La discussione sui rischi e le opportunità che l’Intelligenza artificiale – meglio usare il plurale, visto che si tratta, se capisco, di programmi-prodotti-tecnologie (e individue) diverse? – dilaga. Dal vecchissimo e scaltrissimo Kissinger insieme a cervelloni del ramo, agli articoli, sulla Domenica del Sole24, di Nicola Lagioia e Roberto Casati.

Nel primo caso riemerge il classico modo di guardare alla storia e all’”evoluzione” della nostra specie esaltando le innovazioni tecniche: 2001 Odissea nello spazio di Kubrick e Clarke con il misterioso monolite che compare a ogni salto tecnologico. (Ma per la nostra “evoluzione”, mi chiedo, è stata più importante l’invenzione della polvere da sparo, o l’idea – non ancora del tutto condivisa – che la schiavitù non è una cosa giusta?).

Nel secondo si aggiorna il timore del cambiamento. Per una sorta di magia faustiana, l’uomo (lascio sospesa la questione se si tratta di umanità schiettamente maschile o meno) sta creando qualcosa più intelligente e potente di lui. Ma Lagioia e Casati dimostrano quanto questo ChatGpt – e suoi consimili – possano essere stupidi. E anche immorali e crudeli. Riecco Frankestein: l’estremismo scientifico produce mostri molto pericolosi.

Lo scienziato-filosofo (Casati) suggerisce di andarci piano con l’IA: gli studenti imparino a far da soli, magari a saper scrivere bene “a mano” e prepararsi a un orale senza appunti. Lo scrittore-umanista (Lagioia) giunge a una conclusione intrigante. Le intelligenze artificiali sono «specchio vertiginoso dell’esperienza umana…». Chiedono a noi stessi di «evolverci con rapidità. Forse troppa rapidità, ed è questo il problema». Dobbiamo “evolverci” in tempo, prima che il mostro «amplifichi troppo i nostri (non i suoi) lati oscuri».

Già, siamo noi il problema. Guardandoci negli occhi, attualmente, scorgiamo purtroppo scarse prove “evolutive”.

Ha fatto notizia che un direttore d’orchestra (figlio del medico famoso Umberto Veronesi) ha diretto una Bohème con una benda nera sugli occhi, perché non gradisce l’ambientazione nel Sessantotto dell’opera di Puccini ideata dal regista. Si sospetta che più che di dissensi artistici si tratti di ambizioni politiche: il direttore ha tentato più volte di essere eletto da qualche parte, spostandosi dal Pd ai centristi e infine a Fratelli d’Italia. Chissà che il clamore così suscitato (con fischi e insulti del pubblico) non lo aiuti una prossima volta.

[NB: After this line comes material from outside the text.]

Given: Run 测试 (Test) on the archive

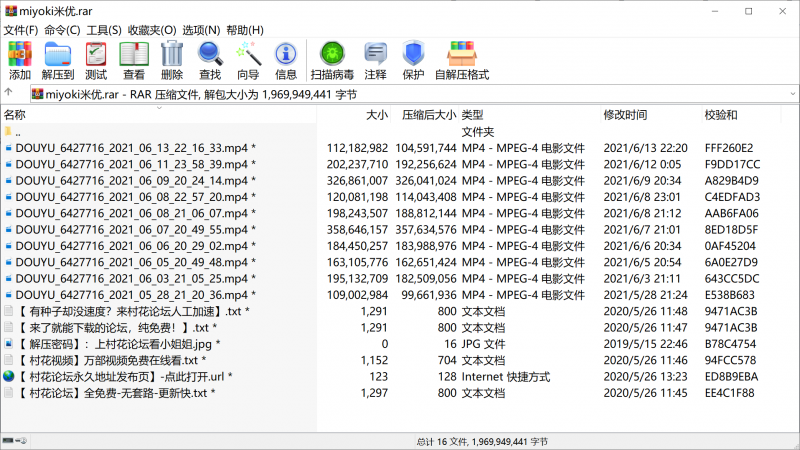Looking at the screenshot, I should (x=96, y=60).
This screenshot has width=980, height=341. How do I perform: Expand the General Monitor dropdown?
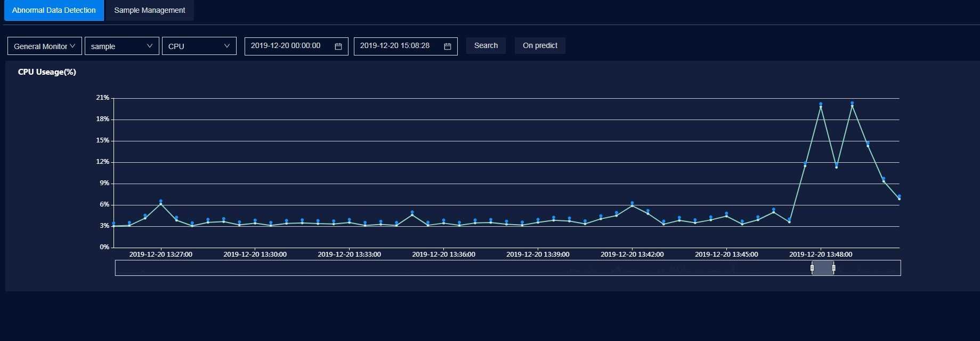pyautogui.click(x=45, y=46)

Metafora di uno stato di confusione mentale – a dir poco – che sembra lambire, se non pervadere, menti dal cui pensiero dipendono le nostre vite.

Dobbiamo prepararci seriamente a una guerra totale non solo con la Russia, ma soprattutto con la Cina! (Panebianco sul Corriere di ieri). E però Biden sta scaricando un po’ Zelenski, perché non vuole davvero fare la guerra contro Putin (Caracciolo sulla Stampa). Anche se il premier ucraino assicura che le “bombe a grappolo” avute dagli Usa le butterà solo sul proprio paese, non certo su quello del nemico…

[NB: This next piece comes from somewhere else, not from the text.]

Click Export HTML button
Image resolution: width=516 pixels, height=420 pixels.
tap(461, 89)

Se pensi che democrazia significhi avere a che fare anche con chi democratico non è, per convincerlo che il tuo sistema è migliore del suo, ma non a suon di bombe e carri armati, o altre diavolerie artificialmente intelligenti, sei evidentemente un filo-putiniano traditore della patria.

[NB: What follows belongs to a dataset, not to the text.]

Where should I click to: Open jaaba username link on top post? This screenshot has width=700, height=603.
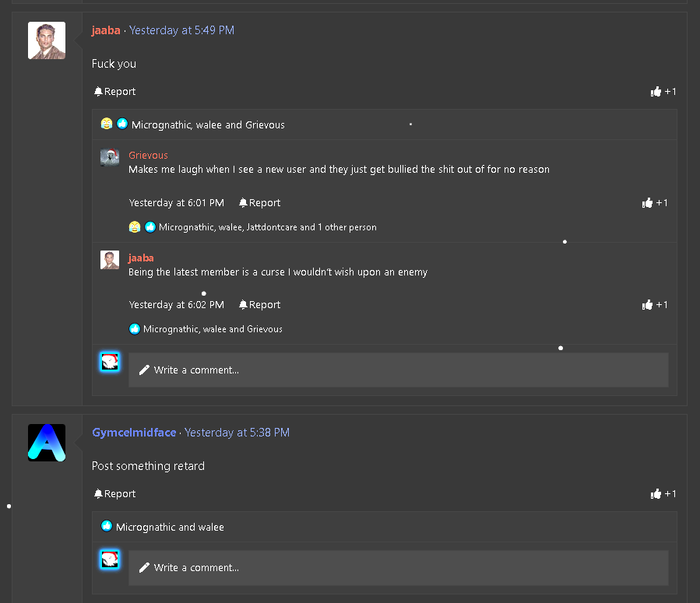(x=106, y=30)
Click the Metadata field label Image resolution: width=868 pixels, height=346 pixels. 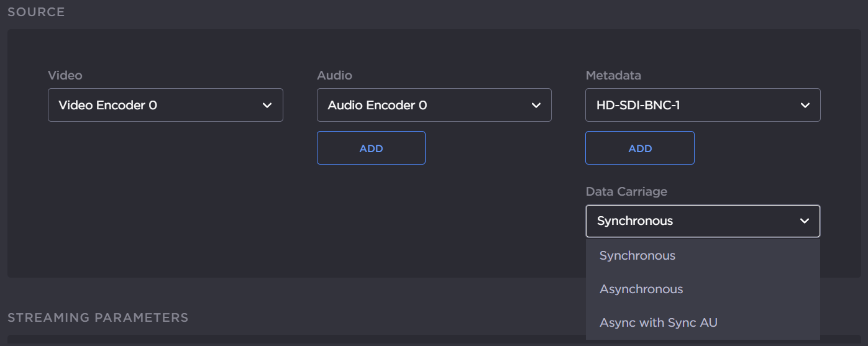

Infatti un altro scienziato, in odore di putinismo, Carlo Rovelli, citando (sulla Lettura del Corriere) uno scritto poco noto di Keplero – un viaggio fantastico sulla Luna, per capire meglio da lì che la Terra non è al centro dell’Universo – ci invita a cambiare ogni tanto il nostro punto di vista. Per capire meglio in che mondo ci troviamo e verso quale stiamo precipitandoci.